▶ **Directions**:
Repeat every line of the listing below word for word, in the same order.

Dataset records
## Begin

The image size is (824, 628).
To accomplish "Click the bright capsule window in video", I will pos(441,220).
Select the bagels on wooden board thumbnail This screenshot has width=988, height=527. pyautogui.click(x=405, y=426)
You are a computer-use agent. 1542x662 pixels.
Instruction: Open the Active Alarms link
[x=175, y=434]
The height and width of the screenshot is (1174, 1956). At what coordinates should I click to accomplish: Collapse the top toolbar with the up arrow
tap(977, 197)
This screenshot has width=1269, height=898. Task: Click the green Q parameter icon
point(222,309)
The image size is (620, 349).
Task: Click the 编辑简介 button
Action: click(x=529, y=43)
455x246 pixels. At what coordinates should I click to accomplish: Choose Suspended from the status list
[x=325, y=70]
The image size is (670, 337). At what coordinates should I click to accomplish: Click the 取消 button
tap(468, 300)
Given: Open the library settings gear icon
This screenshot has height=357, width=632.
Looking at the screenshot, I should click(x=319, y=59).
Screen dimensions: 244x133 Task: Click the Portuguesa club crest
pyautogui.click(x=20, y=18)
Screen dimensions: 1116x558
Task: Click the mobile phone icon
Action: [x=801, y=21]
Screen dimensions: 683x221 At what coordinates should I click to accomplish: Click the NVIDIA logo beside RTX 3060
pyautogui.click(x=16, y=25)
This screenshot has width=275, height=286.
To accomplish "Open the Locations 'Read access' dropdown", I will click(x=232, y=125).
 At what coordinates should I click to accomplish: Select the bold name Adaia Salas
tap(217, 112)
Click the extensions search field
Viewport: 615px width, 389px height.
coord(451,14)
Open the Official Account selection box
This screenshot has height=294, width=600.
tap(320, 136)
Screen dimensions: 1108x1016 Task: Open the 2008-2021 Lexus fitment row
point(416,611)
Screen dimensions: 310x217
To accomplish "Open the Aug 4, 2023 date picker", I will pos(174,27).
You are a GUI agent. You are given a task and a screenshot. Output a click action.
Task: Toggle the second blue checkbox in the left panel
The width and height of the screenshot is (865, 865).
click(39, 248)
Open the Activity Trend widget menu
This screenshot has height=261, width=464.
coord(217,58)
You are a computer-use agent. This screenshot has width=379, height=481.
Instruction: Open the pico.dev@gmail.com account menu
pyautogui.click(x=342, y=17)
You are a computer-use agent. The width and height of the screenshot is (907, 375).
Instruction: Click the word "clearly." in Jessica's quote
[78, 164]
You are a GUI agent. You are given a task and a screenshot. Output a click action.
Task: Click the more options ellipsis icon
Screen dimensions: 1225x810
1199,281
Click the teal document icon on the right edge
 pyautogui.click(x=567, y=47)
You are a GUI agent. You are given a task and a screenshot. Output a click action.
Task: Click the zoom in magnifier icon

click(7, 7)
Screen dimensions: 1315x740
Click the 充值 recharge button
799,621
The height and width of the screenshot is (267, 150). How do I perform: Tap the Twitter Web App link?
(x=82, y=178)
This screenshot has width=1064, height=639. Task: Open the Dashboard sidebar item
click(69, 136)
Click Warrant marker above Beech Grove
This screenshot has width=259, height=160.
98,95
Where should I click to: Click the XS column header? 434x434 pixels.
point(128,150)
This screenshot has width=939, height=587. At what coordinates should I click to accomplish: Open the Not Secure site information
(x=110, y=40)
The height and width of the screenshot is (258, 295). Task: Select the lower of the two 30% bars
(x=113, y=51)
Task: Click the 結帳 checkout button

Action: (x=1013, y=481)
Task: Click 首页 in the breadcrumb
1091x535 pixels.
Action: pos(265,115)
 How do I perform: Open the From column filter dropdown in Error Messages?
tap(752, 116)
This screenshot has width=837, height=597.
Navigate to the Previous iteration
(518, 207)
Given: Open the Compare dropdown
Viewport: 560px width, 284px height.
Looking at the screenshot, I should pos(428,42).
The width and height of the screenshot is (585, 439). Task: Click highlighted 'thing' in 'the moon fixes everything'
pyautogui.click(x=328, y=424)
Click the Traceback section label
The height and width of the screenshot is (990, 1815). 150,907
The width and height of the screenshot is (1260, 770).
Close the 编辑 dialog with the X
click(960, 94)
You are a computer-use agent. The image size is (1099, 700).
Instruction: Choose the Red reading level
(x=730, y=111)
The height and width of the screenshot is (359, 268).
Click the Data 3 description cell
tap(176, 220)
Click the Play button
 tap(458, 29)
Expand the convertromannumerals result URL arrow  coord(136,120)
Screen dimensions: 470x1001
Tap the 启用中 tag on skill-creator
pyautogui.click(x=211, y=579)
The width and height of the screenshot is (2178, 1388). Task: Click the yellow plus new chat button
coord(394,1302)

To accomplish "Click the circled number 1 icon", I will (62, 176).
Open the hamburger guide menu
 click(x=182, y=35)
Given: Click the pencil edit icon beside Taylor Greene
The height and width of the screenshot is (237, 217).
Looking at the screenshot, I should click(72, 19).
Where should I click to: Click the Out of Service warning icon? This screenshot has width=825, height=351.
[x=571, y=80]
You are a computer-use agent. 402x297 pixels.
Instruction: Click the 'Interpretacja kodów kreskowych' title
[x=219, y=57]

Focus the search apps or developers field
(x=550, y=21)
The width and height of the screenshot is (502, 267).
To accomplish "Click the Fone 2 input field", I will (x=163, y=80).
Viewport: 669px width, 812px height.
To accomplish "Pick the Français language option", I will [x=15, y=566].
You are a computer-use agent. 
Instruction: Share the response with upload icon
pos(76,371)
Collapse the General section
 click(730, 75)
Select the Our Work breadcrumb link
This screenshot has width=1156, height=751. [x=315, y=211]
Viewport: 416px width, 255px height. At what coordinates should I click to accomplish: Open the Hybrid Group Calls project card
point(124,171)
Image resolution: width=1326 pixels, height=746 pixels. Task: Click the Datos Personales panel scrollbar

## End

▶ **Correct response**:
The image size is (824, 628).
To accomplish "Click the bright capsule window in video", I will pos(441,220).
Select the bagels on wooden board thumbnail This screenshot has width=988, height=527. pyautogui.click(x=405, y=426)
You are a computer-use agent. 1542x662 pixels.
Instruction: Open the Active Alarms link
[x=175, y=434]
The height and width of the screenshot is (1174, 1956). At what coordinates should I click to accomplish: Collapse the top toolbar with the up arrow
tap(977, 197)
This screenshot has width=1269, height=898. Task: Click the green Q parameter icon
point(222,309)
The image size is (620, 349).
Task: Click the 编辑简介 button
Action: click(x=529, y=43)
455x246 pixels. At what coordinates should I click to accomplish: Choose Suspended from the status list
[x=325, y=70]
The image size is (670, 337). At what coordinates should I click to accomplish: Click the 取消 button
tap(468, 300)
Given: Open the library settings gear icon
This screenshot has height=357, width=632.
Looking at the screenshot, I should click(x=319, y=59).
Screen dimensions: 244x133 Task: Click the Portuguesa club crest
pyautogui.click(x=20, y=18)
Screen dimensions: 1116x558
Task: Click the mobile phone icon
Action: [x=801, y=21]
Screen dimensions: 683x221 At what coordinates should I click to accomplish: Click the NVIDIA logo beside RTX 3060
pyautogui.click(x=16, y=25)
This screenshot has width=275, height=286.
To accomplish "Open the Locations 'Read access' dropdown", I will click(x=232, y=125).
 At what coordinates should I click to accomplish: Select the bold name Adaia Salas
tap(217, 112)
Click the extensions search field
Viewport: 615px width, 389px height.
coord(451,14)
Open the Official Account selection box
This screenshot has height=294, width=600.
tap(320, 136)
Screen dimensions: 1108x1016 Task: Open the 2008-2021 Lexus fitment row
point(416,611)
Screen dimensions: 310x217
To accomplish "Open the Aug 4, 2023 date picker", I will pos(174,27).
You are a GUI agent. You are given a task and a screenshot. Output a click action.
Task: Toggle the second blue checkbox in the left panel
The width and height of the screenshot is (865, 865).
click(39, 248)
Open the Activity Trend widget menu
This screenshot has height=261, width=464.
coord(217,58)
You are a computer-use agent. This screenshot has width=379, height=481.
Instruction: Open the pico.dev@gmail.com account menu
pyautogui.click(x=342, y=17)
You are a computer-use agent. The width and height of the screenshot is (907, 375).
Instruction: Click the word "clearly." in Jessica's quote
[78, 164]
You are a GUI agent. You are given a task and a screenshot. Output a click action.
Task: Click the more options ellipsis icon
Screen dimensions: 1225x810
1199,281
Click the teal document icon on the right edge
 pyautogui.click(x=567, y=47)
You are a GUI agent. You are given a task and a screenshot. Output a click action.
Task: Click the zoom in magnifier icon

click(7, 7)
Screen dimensions: 1315x740
Click the 充值 recharge button
799,621
The height and width of the screenshot is (267, 150). How do I perform: Tap the Twitter Web App link?
(x=82, y=178)
This screenshot has width=1064, height=639. Task: Open the Dashboard sidebar item
click(69, 136)
Click Warrant marker above Beech Grove
This screenshot has width=259, height=160.
98,95
Where should I click to: Click the XS column header? 434x434 pixels.
point(128,150)
This screenshot has width=939, height=587. At what coordinates should I click to accomplish: Open the Not Secure site information
(x=110, y=40)
The height and width of the screenshot is (258, 295). Task: Select the lower of the two 30% bars
(x=113, y=51)
Task: Click the 結帳 checkout button

Action: (x=1013, y=481)
Task: Click 首页 in the breadcrumb
1091x535 pixels.
Action: pos(265,115)
 How do I perform: Open the From column filter dropdown in Error Messages?
tap(752, 116)
This screenshot has width=837, height=597.
Navigate to the Previous iteration
(518, 207)
Given: Open the Compare dropdown
Viewport: 560px width, 284px height.
Looking at the screenshot, I should pos(428,42).
The width and height of the screenshot is (585, 439). Task: Click highlighted 'thing' in 'the moon fixes everything'
pyautogui.click(x=328, y=424)
Click the Traceback section label
The height and width of the screenshot is (990, 1815). 150,907
The width and height of the screenshot is (1260, 770).
Close the 编辑 dialog with the X
click(960, 94)
You are a computer-use agent. The image size is (1099, 700).
Instruction: Choose the Red reading level
(x=730, y=111)
The height and width of the screenshot is (359, 268).
Click the Data 3 description cell
tap(176, 220)
Click the Play button
 tap(458, 29)
Expand the convertromannumerals result URL arrow  coord(136,120)
Screen dimensions: 470x1001
Tap the 启用中 tag on skill-creator
pyautogui.click(x=211, y=579)
The width and height of the screenshot is (2178, 1388). Task: Click the yellow plus new chat button
coord(394,1302)

To accomplish "Click the circled number 1 icon", I will (62, 176).
Open the hamburger guide menu
 click(x=182, y=35)
Given: Click the pencil edit icon beside Taylor Greene
The height and width of the screenshot is (237, 217).
Looking at the screenshot, I should click(72, 19).
Where should I click to: Click the Out of Service warning icon? This screenshot has width=825, height=351.
[x=571, y=80]
You are a computer-use agent. 402x297 pixels.
Instruction: Click the 'Interpretacja kodów kreskowych' title
[x=219, y=57]

Focus the search apps or developers field
(x=550, y=21)
The width and height of the screenshot is (502, 267).
To accomplish "Click the Fone 2 input field", I will (x=163, y=80).
Viewport: 669px width, 812px height.
To accomplish "Pick the Français language option", I will [x=15, y=566].
You are a computer-use agent. 
Instruction: Share the response with upload icon
pos(76,371)
Collapse the General section
 click(730, 75)
Select the Our Work breadcrumb link
This screenshot has width=1156, height=751. [x=315, y=211]
Viewport: 416px width, 255px height. At what coordinates should I click to accomplish: Open the Hybrid Group Calls project card
point(124,171)
Image resolution: width=1326 pixels, height=746 pixels. Task: Click the Datos Personales panel scrollbar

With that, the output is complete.